The Wall Street Journal is over the moon over what it calls the "rebound of Saudi power." I won't mention the hypocrisy of the newspaper which a bastion of neo-conservative, pro-war, pro-Israel, and anti-Muslim, views... but not anti-Salafi (the conservative Saudi ideology).

Never mind. Here's it's take on the elections:

Saudi officials are savoring the weekend election victory in Lebanon of the so-called March 14 alliance.

The Western-leaning bloc held on to its parliamentary majority, despite some polls predicting gains by an opposition coalition headed by Iranian-backed Hezbollah.

"The vacuum of power among the Arabs has finally been filled. We can see that the balance is tipping in our favor," said one Saudi diplomat.

Saudi Arabia was a key player in ending the civil war in Lebanon in 1989, but its influence there waned after the 2005 assassination of former Prime Minister Rafik Hariri, a billionaire who made his fortune as a contractor for the Saudi royal family.

Since then, the Saudis have openly intervened on behalf of the government dominated by Mr. Hariri's party. It has pledged $1.5 billion to prop up the country's currency and to help rebuilding efforts after the 2006 war between Hezbollah and Israel.

Opposition politicians in Lebanon accused Saudi Arabia of funneling money into the campaigns of politicians running alongside Mr. Hariri's son, Saad, who is now in the running to become Lebanon's next prime minister. Saudi officials have denied interference.

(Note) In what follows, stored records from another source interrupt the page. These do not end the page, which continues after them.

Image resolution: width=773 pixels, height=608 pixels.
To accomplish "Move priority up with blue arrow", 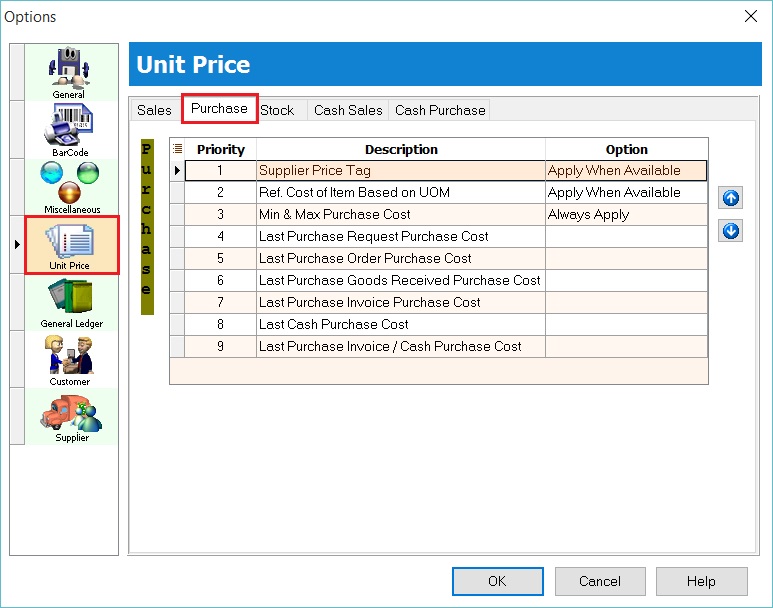I will pyautogui.click(x=731, y=199).
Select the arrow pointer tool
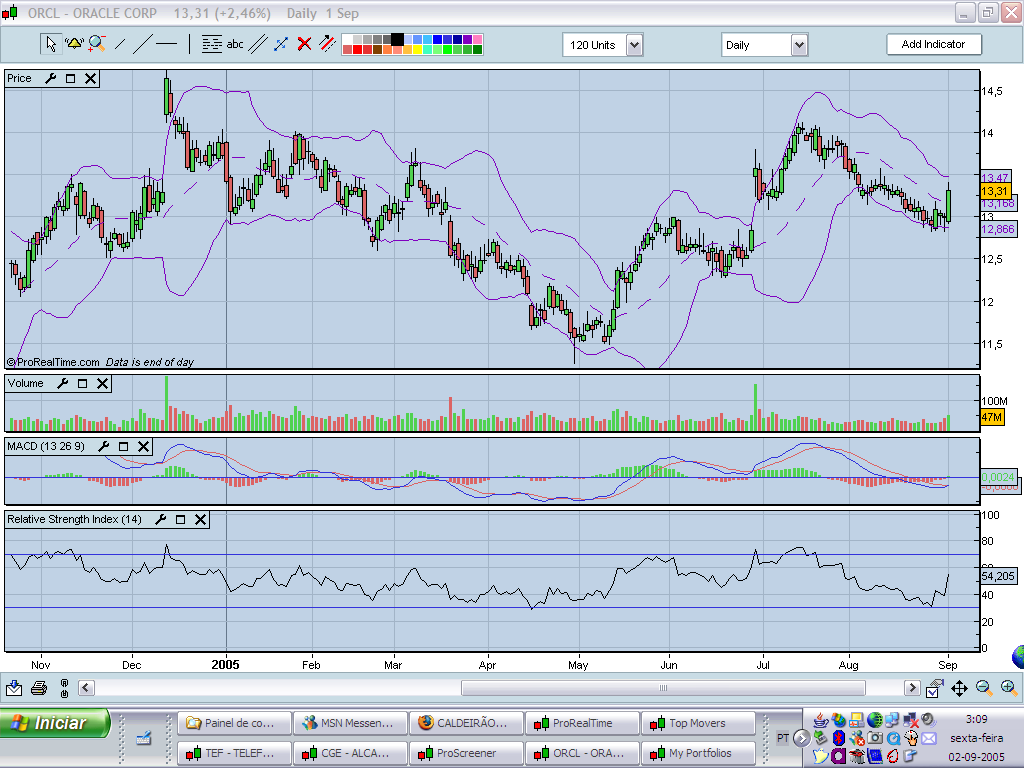This screenshot has height=768, width=1024. (51, 44)
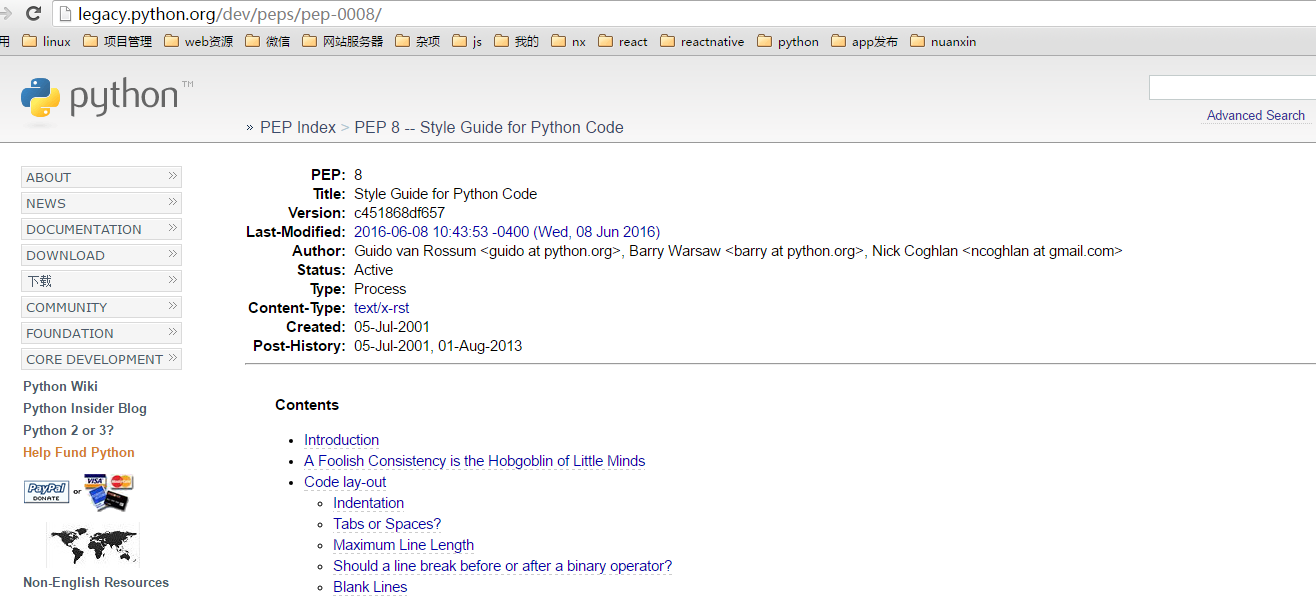Expand the CORE DEVELOPMENT menu arrow
1316x602 pixels.
coord(172,358)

Influential Saudi-owned regional media outlets, however, waged their own public-relations campaign, warning in Lebanon of a looming crisis should Hezbollah and its allies win.

After the elections, Saudi's King Abdullah sent congratulations to the Lebanese people for their "successful" elections.

Tariq Alhomayed, editor of Asharq al-Awsat newspaper, owned by a brother of the king, went further, declaring in an editorial that the results showed "the fall of the Iranian project" in Lebanon.

Thursday 11 June 2009

Elections: What the UK bosses think

The Economist magazine catches the mood of relief in the west over the elections:

The coalition that has struggled to govern Lebanon since 2005 surprised even many of its followers as it emerged from a fiercely contested general election with an undented parliamentary majority.

Its win cheered the Western powers that support the March 14 alliance led by Saad Harir...

Yet March 14’s capture of 71 out of 128 parliamentary seats also underlined the flaws in Lebanon’s cumbersome democracy ... Taking advantage of the imbalance between the size of the constituencies and the number of their MPs, the alliance gained a critical advantage from the massive turnout by Sunni voters in Christian districts, reflecting both demographic shifts and the financial clout of the Sunni political machine.

The opposition’s losses were mostly suffered by independent politicians allied to them. Hizbullah, which in the past has shied away from a deep exposure to what it calls “dirty” electoral politics, ran only 11 candidates, all of whom won handily.

The March 14 victory is unlikely to inspire any early settlement of the feuds that have bedevilled its politics. But for the time being compromise is in the air.

This is helped by the warmer winds blowing from Barack Obama’s America, and the rise in Iran, engaged in an election of its own, of powerful currents arguing for accommodation with the West.